BAB II SEJARAH PERTUMBUHAN HUKUM
D. Nilai-Nilai Pertumbuhan Hukum Internasional
Pertumbuhan nilai-nilai hukum internasional dalam konsep hukum Islam didasarkan pada pandangan bahwa hukum internasional merupakan disiplin ilmu yang sudah tua sama tuanya dengan keberadaan ilmu dan agama itu sendiri. Ilmu merupakan hasil dari cipta rasa dan karsa manusia yang merupakan anugerah Tuhan kepada umat manusia melalui akal sehingga manusia dapat berfikir dan menghasilkan sesuatu.
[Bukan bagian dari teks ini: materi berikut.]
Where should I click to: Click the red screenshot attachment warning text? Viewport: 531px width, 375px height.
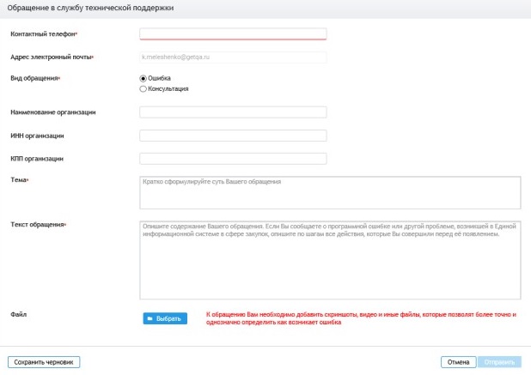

Manusia sebagai mahkluk yang memiliki kematangan akal manusia mempunyai kesanggupan untuk menghasilkan kebudayaan dan peradaban. Manusia dari masa kemasa dan dari tempat ke tempat berlainan, namun manusia memiliki kesamaan yakni ingin hidup tenang, damai dan aman melalui kerjasama dan interaksi satu dengan yang lain, melalui kerjasama itu hanya tercapai tujuan hidup yang diharapakan.
Melalui hubungan itu, lahirlah dasar-dasar pokok yang menentukan
batas-batas dalam berprilaku dalam komunitas untuk memelihara kepentingan-kepentingan mereka dan berusaha menjauhkan diri mereka dari kesempitan dan kesulitan.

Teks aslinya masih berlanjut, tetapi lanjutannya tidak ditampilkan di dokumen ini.